Ondas Holdings Inc. Announces Pricing of $30 Million Follow-On Public Offering of Common Stock

0
Sponsored by Businesswire

Ondas Holdings Inc. (OTCQB: ONDSD), through its wholly owned subsidiary, Ondas Networks Inc., a developer of private licensed wireless data networks for mission-critical industrial markets (the “Company”), today announced the pricing of an underwritten public offering of 5,000,000 shares of its common stock at an offering price of $6.00 per share (the “Offering”). The Company expects the gross proceeds from the Offering to be approximately $30.0 million, before deducting the underwriting discount and other estimated offering expenses. The Company has also granted the underwriters a 30-day option to purchase up to an additional 750,000 shares of common stock offered in the public market.

The Company intends to use the net proceeds from the Offering: (1) to continue research and development of future configurations of its FullMAX platform; (2) to build product inventory and support expected increased levels of customer sales activity; (3) subject to the Company receiving gross proceeds of not less than $20.0 million in the Offering, to repay approximately $5.0 million of principal and accrued interests under the Steward Capital Loan and Security Agreement, that matures on September 9, 2021, and (4) for other general corporate purposes.

The shares of common stock are expected to begin trading on The Nasdaq Capital Market on December 4, 2020, under the symbol “ONDS.” The Offering is expected to close on December 8, 2020, subject to customary closing conditions.

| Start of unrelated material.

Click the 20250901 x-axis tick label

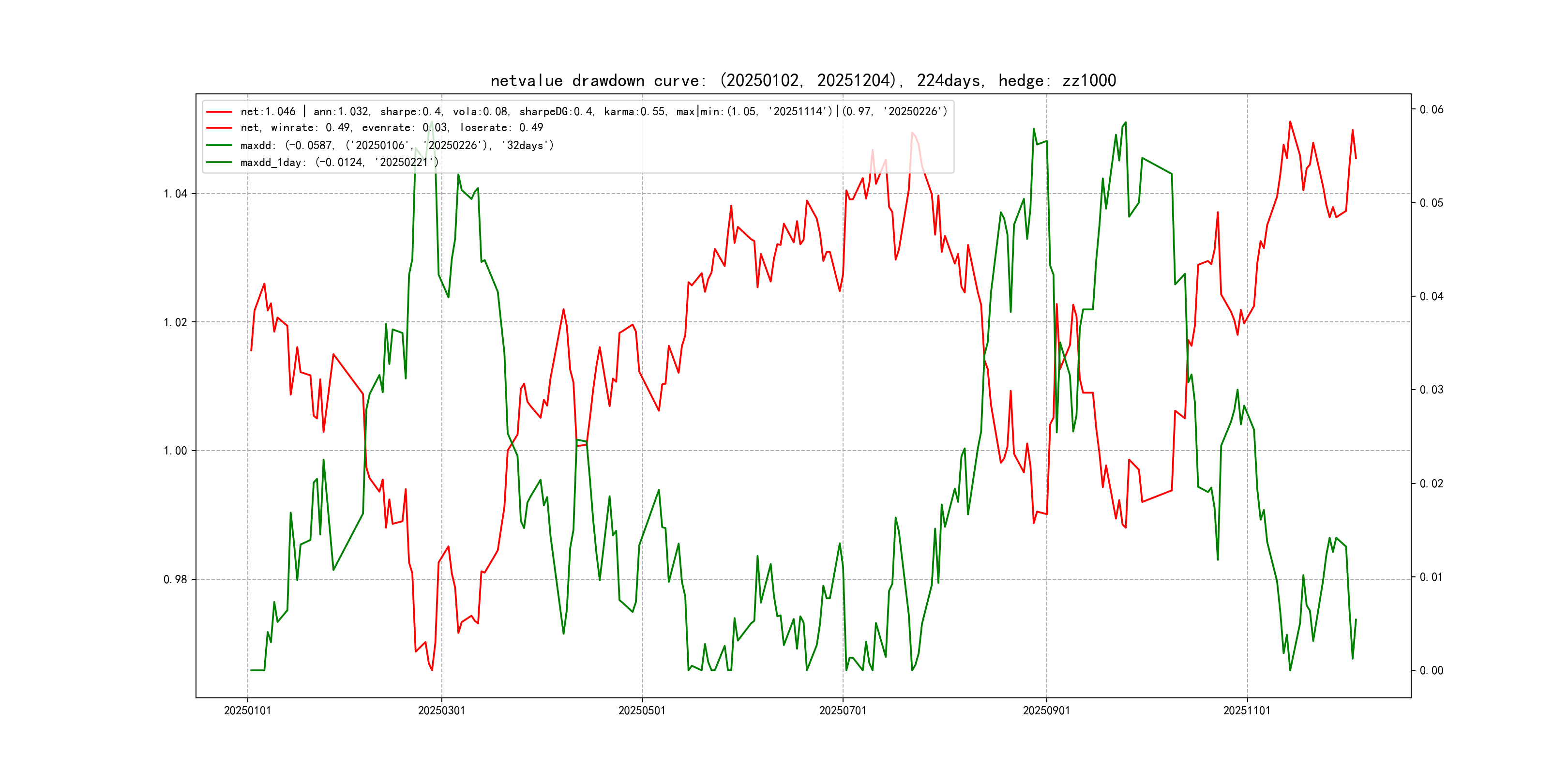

Oppenheimer & Co. Inc. is acting as the sole book-running manager for the Offering. National Securities Corporation is acting as lead manager. Northland Capital Markets and Spartan Capital Securities, LLC are acting as co-managers for the Offering. Akerman LLP served as legal counsel to the Company and White & Case LLP served as legal counsel to the underwriters.

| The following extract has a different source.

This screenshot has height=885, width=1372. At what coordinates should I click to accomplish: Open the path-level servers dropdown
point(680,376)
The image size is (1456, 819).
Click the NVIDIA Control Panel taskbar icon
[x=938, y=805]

A registration statement relating to these securities was declared effective by the U.S. Securities and Exchange Commission on December 3, 2020. The Offering is being made only by means of a prospectus forming a part of the effective registration statement. A copy of the final prospectus relating to these securities will be filed with the U.S. Securities and Exchange Commission and may be obtained, when available, from: Oppenheimer & Co. Inc., Attn: Syndicate Prospectus Department, 85 Broad Street, 26th Floor, New York, New York 10004, by telephone at (212) 667-8055, or by email at EquityProspectus@opco.com. This press release shall not constitute an offer to sell or the solicitation of an offer to buy, nor shall there be any sale of these securities in any state or jurisdiction in which such offer, solicitation, or sale would be unlawful prior to registration or qualification under the securities laws of any such state or jurisdiction.

About Ondas Holdings Inc.

Ondas Holdings Inc., through its wholly owned subsidiary, Ondas Networks Inc., is a developer of private licensed wireless data networks for mission-critical industrial markets. The Company designs and manufactures its multi-patented, Software Defined Radio (SDR) platform for Mission Critical IoT (MC-IoT) applications. Ondas Networks’ customer end markets include utilities, oil and gas, transportation, and government entities whose demands span a wide range of mission critical applications that require secure communications over large and diverse geographical areas, many of which are within challenging radio frequency environments. Customers use the Company’s SDR technology to deploy their own private licensed broadband wireless networks. The Company also offers mission-critical entities the option of a managed network service. Ondas Networks’ SDR technology supports IEEE 802.16s, the new worldwide standard for private licensed wide area industrial networks. For additional information, visit www.ondas.com, www.otcmarkets.com or follow Ondas Networks on Twitter and LinkedIn.

Forward-Looking Statements

Statements made in this release that are not statements of historical or current facts are “forward-looking statements” within the meaning of the Private Securities Litigation Reform Act of 1995. We caution readers that forward-looking statements are predictions based on our current expectations about future events.

These forward-looking statements are not guarantees of future performance and are subject to risks, uncertainties and assumptions that are difficult to predict. Our actual results, performance, or achievements could differ materially from those expressed or implied by the forward-looking statements as a result of a number of factors, including, the risks discussed under the heading “Risk Factors” in our Annual Report on Form 10-K filed with the U.S. Securities and Exchange Commission (“SEC”) on March 13, 2020, in our Quarterly Report on Form 10-Q filed with the SEC on November 6, 2020, and in our other filings with the SEC. We undertake no obligation to publicly update or revise any forward- looking statements, whether as a result of new information, future events or otherwise that occur after that date, except as required by law.